Work required
Could you copy the records below, from the line with "Where should I click to: Open application" to the line with "[x=998, y=552]", reproducing each line character for character?
>> Begin
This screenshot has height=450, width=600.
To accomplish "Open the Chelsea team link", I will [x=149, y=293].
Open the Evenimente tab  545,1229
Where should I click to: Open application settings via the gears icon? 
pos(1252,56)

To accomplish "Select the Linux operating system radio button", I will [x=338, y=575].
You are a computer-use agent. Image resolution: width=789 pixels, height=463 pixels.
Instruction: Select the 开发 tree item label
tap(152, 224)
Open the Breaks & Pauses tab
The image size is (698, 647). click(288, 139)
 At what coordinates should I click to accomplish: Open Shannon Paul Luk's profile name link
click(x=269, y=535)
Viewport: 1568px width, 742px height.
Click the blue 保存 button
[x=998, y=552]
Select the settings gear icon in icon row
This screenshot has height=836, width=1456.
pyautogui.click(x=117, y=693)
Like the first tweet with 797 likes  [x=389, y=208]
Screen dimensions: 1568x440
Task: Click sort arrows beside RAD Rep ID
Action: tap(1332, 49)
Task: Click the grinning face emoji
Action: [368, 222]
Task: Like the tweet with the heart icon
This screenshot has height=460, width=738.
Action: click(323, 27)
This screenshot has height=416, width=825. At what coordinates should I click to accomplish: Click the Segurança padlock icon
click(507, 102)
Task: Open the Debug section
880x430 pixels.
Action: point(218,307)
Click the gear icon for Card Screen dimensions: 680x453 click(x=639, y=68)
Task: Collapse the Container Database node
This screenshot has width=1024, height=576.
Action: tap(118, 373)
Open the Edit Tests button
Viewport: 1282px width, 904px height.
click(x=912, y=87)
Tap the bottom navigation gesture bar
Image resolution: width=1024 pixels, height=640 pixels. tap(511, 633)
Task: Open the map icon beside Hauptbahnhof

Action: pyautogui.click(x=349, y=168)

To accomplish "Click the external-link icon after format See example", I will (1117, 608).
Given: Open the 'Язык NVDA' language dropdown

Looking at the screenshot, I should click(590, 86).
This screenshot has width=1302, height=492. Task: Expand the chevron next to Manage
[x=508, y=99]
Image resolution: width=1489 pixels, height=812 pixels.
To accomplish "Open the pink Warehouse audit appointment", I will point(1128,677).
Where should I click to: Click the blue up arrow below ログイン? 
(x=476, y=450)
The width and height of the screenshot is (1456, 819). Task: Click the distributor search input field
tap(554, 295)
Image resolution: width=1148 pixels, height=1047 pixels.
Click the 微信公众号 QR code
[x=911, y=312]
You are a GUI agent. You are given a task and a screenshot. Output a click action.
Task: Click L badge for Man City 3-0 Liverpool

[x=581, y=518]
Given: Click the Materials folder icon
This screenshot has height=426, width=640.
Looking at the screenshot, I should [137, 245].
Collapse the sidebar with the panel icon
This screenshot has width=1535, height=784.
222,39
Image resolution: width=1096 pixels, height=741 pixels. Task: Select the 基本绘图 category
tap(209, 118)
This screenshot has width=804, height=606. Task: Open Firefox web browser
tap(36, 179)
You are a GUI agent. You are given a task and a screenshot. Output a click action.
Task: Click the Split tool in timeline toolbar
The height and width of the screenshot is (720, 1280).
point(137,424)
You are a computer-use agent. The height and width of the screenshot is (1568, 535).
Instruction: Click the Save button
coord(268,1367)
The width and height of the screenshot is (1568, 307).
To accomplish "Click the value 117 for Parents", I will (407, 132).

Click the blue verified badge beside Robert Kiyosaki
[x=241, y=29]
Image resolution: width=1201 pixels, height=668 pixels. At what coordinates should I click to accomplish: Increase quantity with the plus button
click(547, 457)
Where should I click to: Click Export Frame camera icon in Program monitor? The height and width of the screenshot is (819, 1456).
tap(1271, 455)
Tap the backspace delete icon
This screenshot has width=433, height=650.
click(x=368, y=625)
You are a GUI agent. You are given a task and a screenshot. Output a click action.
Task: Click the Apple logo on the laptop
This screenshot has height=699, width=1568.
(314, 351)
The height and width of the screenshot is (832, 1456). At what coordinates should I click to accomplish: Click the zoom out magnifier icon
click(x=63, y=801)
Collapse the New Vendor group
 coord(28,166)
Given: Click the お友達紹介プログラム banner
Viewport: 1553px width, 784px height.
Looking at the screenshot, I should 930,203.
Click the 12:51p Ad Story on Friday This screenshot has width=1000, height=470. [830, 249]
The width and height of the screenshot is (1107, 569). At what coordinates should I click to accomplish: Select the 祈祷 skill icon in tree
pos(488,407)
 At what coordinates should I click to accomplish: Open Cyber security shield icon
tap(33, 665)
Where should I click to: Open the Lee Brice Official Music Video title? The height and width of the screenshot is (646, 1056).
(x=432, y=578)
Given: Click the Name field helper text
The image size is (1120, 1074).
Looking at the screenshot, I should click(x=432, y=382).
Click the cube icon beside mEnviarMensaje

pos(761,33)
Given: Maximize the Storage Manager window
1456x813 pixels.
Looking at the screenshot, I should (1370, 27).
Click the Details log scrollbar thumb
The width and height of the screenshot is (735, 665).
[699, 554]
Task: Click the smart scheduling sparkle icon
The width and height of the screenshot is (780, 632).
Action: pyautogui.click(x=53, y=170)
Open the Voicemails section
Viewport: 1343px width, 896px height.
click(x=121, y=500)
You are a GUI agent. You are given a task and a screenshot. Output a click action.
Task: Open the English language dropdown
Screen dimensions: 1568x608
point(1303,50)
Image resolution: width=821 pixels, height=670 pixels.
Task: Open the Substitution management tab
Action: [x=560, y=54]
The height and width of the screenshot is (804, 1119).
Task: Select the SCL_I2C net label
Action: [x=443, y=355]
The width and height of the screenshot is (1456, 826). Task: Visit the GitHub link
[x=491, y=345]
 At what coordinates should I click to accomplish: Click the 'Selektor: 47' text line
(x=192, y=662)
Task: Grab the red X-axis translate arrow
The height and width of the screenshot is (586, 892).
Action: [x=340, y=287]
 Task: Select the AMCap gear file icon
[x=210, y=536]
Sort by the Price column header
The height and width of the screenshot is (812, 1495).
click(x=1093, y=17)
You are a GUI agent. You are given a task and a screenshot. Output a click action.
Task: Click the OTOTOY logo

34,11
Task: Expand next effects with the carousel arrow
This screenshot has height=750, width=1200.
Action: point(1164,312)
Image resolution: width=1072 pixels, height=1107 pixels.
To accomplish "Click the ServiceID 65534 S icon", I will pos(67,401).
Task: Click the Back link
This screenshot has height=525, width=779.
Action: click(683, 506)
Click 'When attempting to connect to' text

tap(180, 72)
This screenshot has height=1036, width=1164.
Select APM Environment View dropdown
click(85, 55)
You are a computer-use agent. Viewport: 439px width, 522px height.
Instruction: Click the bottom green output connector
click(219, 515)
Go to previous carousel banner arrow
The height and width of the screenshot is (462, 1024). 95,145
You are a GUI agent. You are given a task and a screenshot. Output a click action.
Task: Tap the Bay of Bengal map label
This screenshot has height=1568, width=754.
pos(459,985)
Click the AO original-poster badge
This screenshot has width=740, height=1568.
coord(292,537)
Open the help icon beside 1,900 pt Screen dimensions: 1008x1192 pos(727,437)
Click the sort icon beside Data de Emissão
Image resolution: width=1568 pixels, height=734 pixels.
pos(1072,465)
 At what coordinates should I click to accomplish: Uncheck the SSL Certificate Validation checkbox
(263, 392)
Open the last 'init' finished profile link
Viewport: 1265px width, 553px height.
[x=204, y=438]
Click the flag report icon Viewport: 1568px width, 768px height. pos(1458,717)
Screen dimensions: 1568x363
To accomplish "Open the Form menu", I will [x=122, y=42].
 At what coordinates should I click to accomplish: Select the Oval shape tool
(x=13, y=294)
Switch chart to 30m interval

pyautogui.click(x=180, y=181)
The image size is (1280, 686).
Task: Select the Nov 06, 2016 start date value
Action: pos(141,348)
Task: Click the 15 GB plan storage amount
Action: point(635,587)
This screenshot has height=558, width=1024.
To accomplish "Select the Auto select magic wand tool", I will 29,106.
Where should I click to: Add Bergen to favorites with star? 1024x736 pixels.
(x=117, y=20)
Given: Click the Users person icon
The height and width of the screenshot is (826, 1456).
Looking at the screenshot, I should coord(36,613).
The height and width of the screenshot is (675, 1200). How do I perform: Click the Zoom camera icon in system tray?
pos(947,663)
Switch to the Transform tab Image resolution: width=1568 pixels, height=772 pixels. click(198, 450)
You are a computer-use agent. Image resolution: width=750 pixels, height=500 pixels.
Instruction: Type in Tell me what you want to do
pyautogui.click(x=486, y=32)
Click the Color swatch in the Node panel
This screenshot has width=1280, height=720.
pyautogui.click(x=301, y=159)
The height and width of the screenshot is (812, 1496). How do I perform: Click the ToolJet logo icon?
>> End
Task answer
Where should I click to: Open application settings via the gears icon? 
pos(1252,56)

To accomplish "Select the Linux operating system radio button", I will [x=338, y=575].
You are a computer-use agent. Image resolution: width=789 pixels, height=463 pixels.
Instruction: Select the 开发 tree item label
tap(152, 224)
Open the Breaks & Pauses tab
The image size is (698, 647). click(288, 139)
 At what coordinates should I click to accomplish: Open Shannon Paul Luk's profile name link
click(x=269, y=535)
Viewport: 1568px width, 742px height.
Click the blue 保存 button
[x=998, y=552]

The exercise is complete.